Haken have rapidly become one of my favorite bands in the world. Since my introduction with 2013’s The Mountain I’ve retraced their steps back through Visions and Aquarius – both slightly uneven stylistically and in terms of quality but with truly exemplary moments – and eagerly devoured their revised versions of older tracks on their 2014 EP, Restoration. I’ve seen them live twice and would be seeing them again in a month but for some pesky exams which will impact my future. It was therefore with great enthusiasm that I sat down with their fourth album Affinity. While Haken‘s core is consistent they deftly dabble in myriad other bands and genres to forge their unique identity: the only remaining questions are will there be more different sounds this time around? Would it still be brimming with progressive goodness?

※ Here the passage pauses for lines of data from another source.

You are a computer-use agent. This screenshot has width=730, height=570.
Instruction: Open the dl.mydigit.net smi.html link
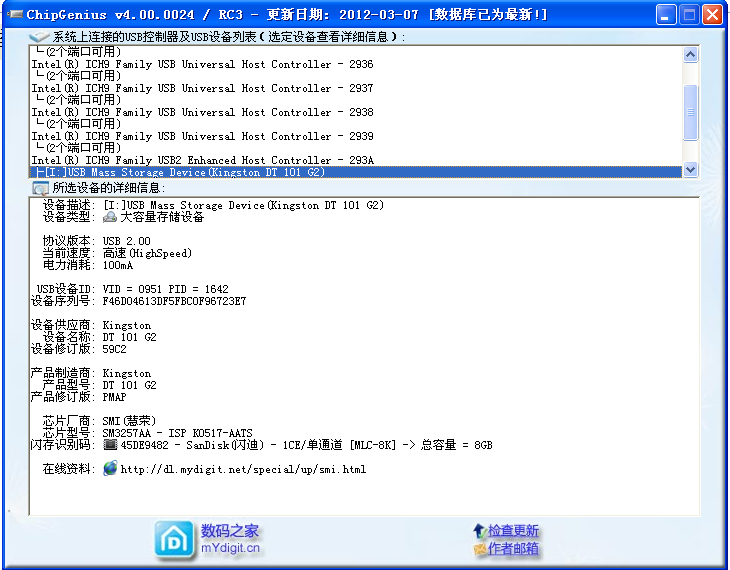coord(243,469)
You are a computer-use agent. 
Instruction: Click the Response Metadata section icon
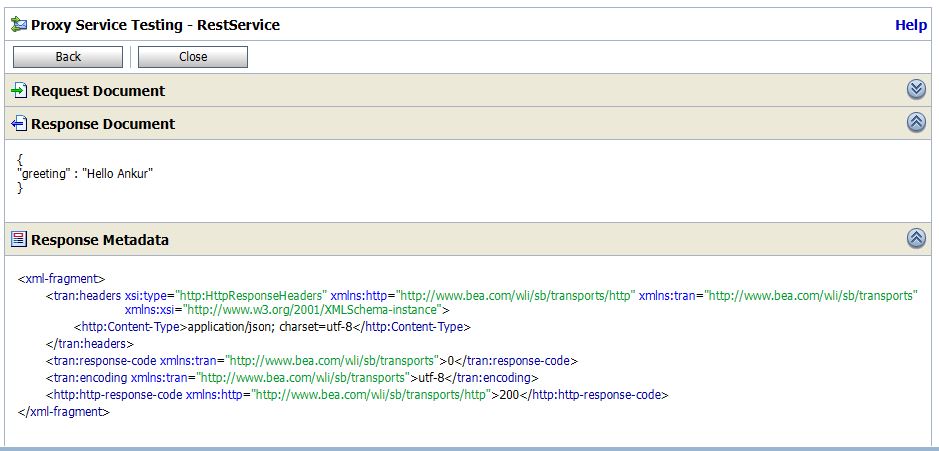(18, 240)
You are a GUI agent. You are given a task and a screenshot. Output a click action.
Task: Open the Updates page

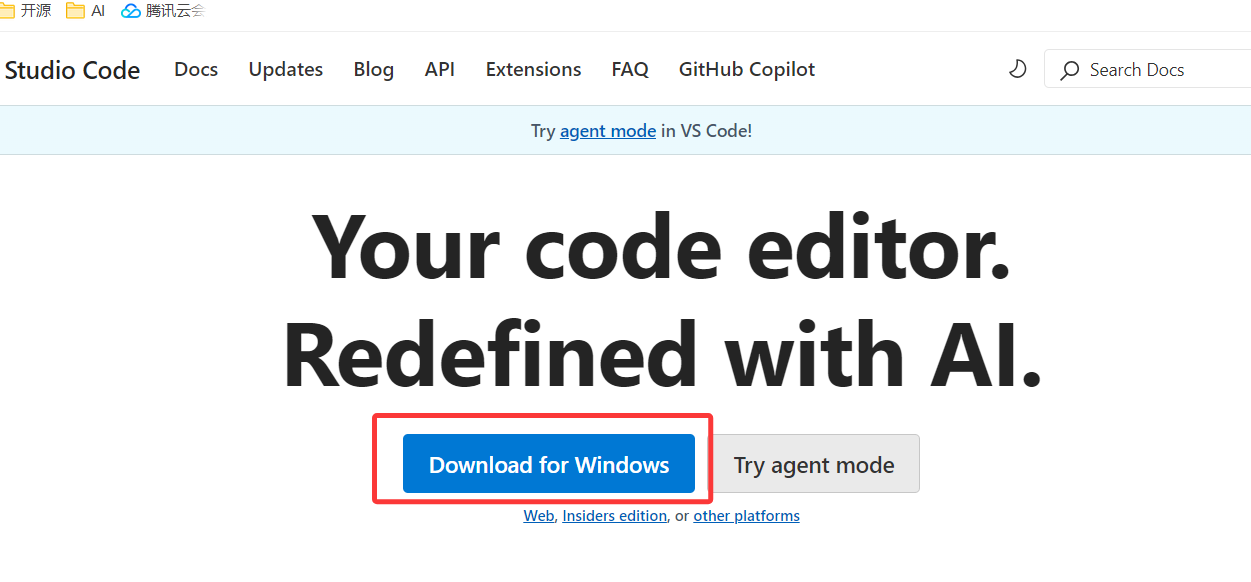(285, 70)
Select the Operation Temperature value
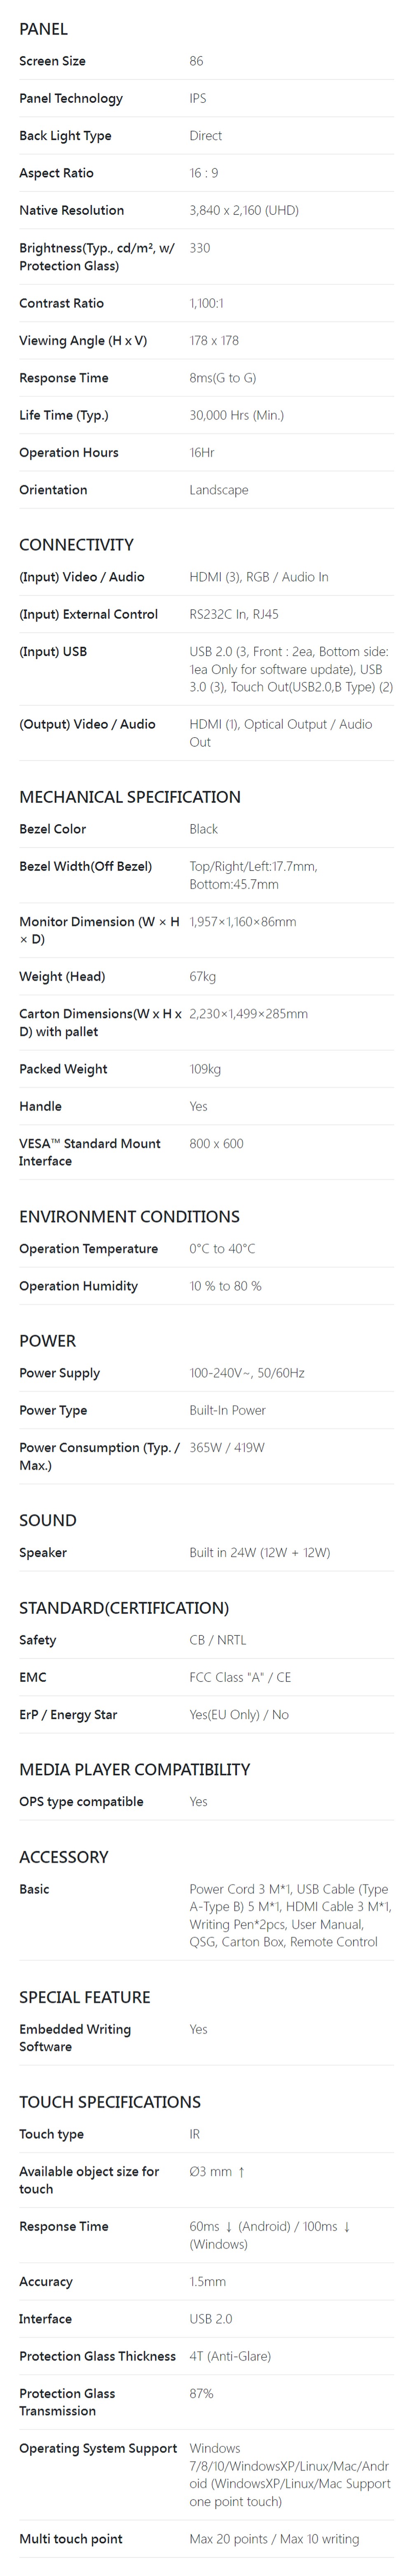 coord(222,1249)
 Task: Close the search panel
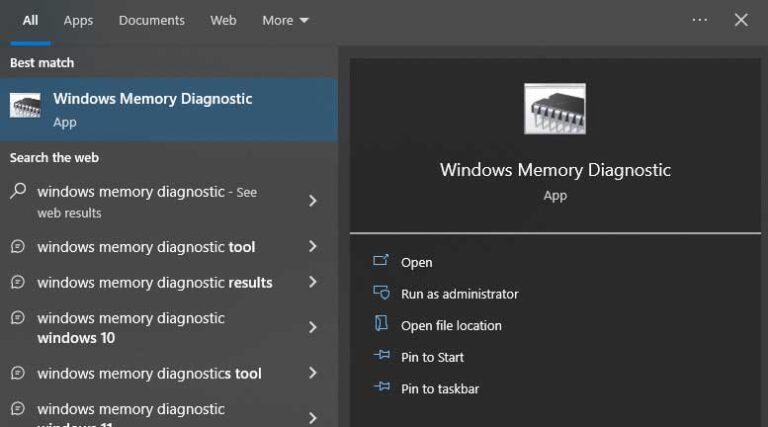pyautogui.click(x=741, y=20)
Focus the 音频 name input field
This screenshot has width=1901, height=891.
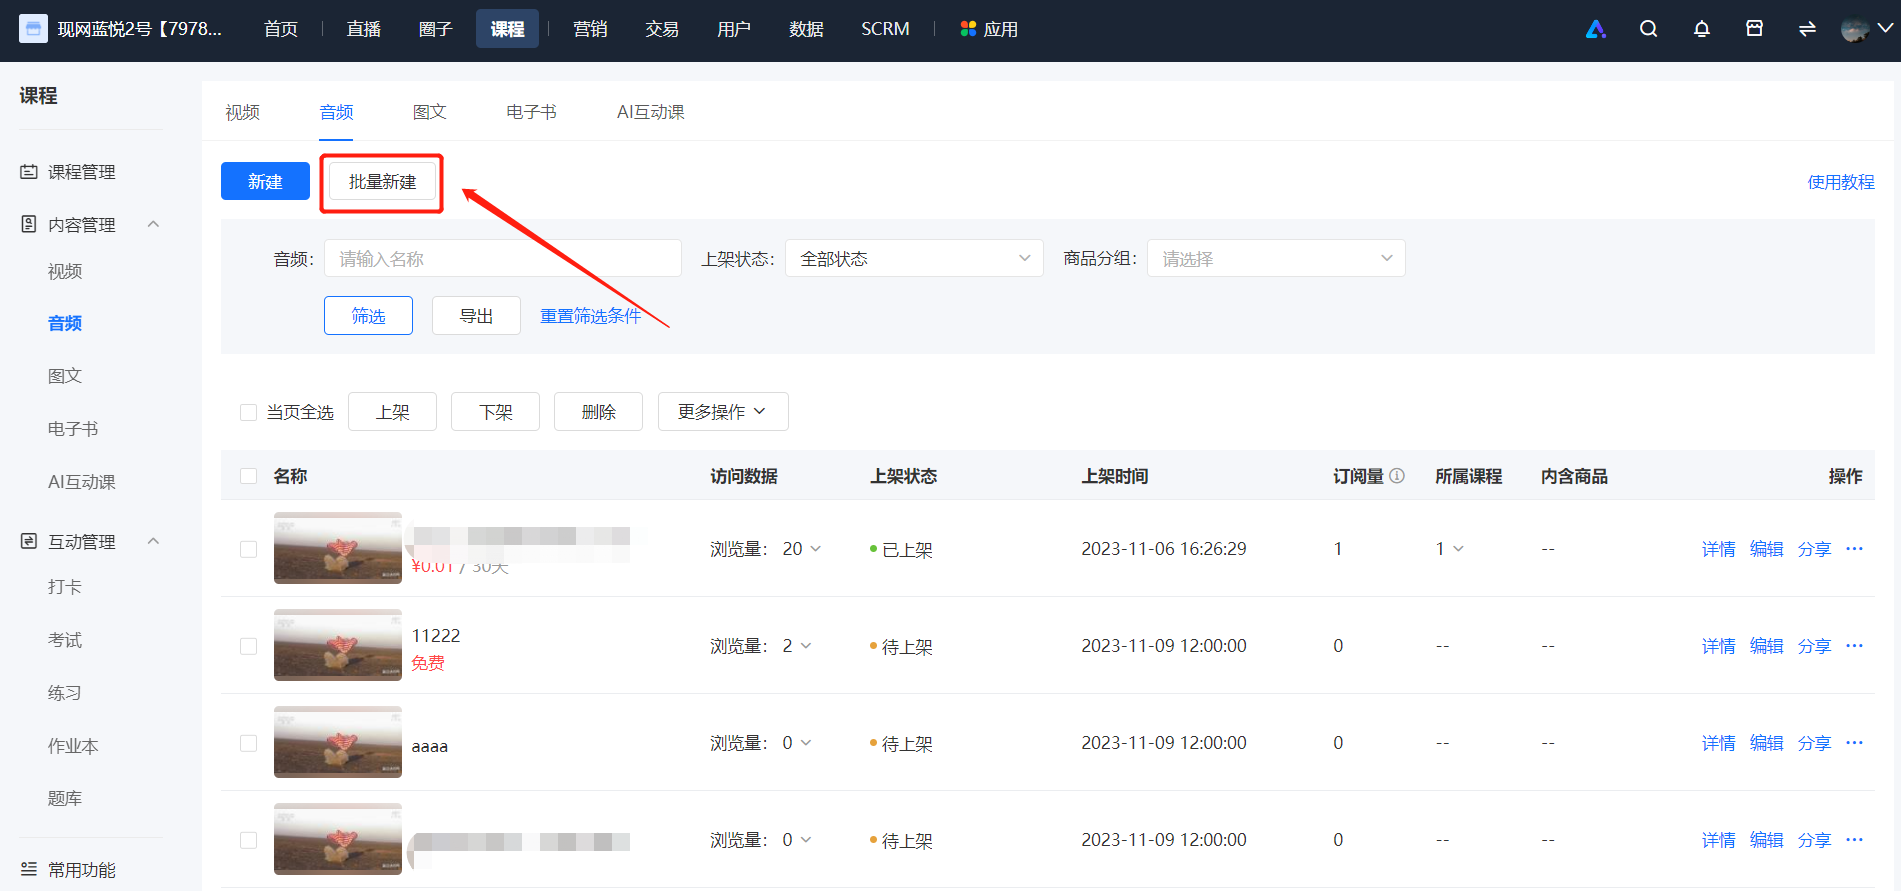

The short answer is Yes to both questions. You may justifiably question the originality of a progressive band drawing on Yes – they all do. But I don’t mean Yes in the Fragile, Close to the Edge or Relayer sense. I mean Yes straight out of 1983 and 90125. The opening to the appropriately-titled “1985” screams “Owner of a Lonely Heart” through its cheery lead guitar, reverb-laden drums and bright synths. This 80s feel pervades Affinity: while not always as overt as “1985,” there’s a brilliant sense of fun and insincerity which makes them all the more lovable. The opening track “affinity.exe” bleeds in with the booping-beeping reminiscent of old-fashioned computers, which recurs at the conclusion. The lo-fi cover art looks as if it were drawn on some scrappy predecessor to Microsoft Paint. Hell, even the transition from 2:48 in “The Architect” – the record’s 15-minute epic – is pure 80s dark synthwave, the type of which is currently gushing from Blood Music’s every orifice.
Aside from “Cockroach King,” which is an entity unto itself, I view The Mountain as measured, very carefully-composed and broad in scope. That quality isn’t lost on Affinity despite its revelry. “The Architect” is huge, both musically and in duration, spanning decades and genres in unifying its whole. It has the epic orchestrations backing spacious riffs, oodles of noodles and the vocal gamut run by an increasingly varied and nuanced Ross Jennings. It’s a magnificent piece, made all the more special by it being the first time (I think?) that Haken has used harsh vocals and djenty guitars, previously beyond their range for heaviness.
As AMG noted in his review for The Mountain, the willingness to integrate poppy melodies is admirable, evocative of The Dear Hunter to me. Harmonious moments anchor the album in memorability, with sparkling vocal lines and guitar/synth harmonies which have an annoying habit of winding through my head while I’m diligently examining ambulatory constructive trusts of the home. “Earthrise” and “Bound by Gravity” are prominent examples. The former is unspeakably catchy: its leading riff is among the best I’ve heard this year, its opening vocals so bouncy and its chorus endlessly singable (“Resolve to carry on / another life awaits beyond / the horizon!”). The latter opens as a melancholic ballad and makes for a serenely peaceful listen. At both ends of Haken‘s spectrum – the proggy and the melodic – everything is executed wonderfully.
You know I said that Haken is one of my favorite bands? Well it’s in the batch behind Moonsorrow who are probably at the top of my list. So when I say that Haken released the best album this month it resonates – and when I say they released one of the best albums this year I mean it. Time will tell if it supersedes The Mountain atop their discography but the signs are very promising. Do not miss this.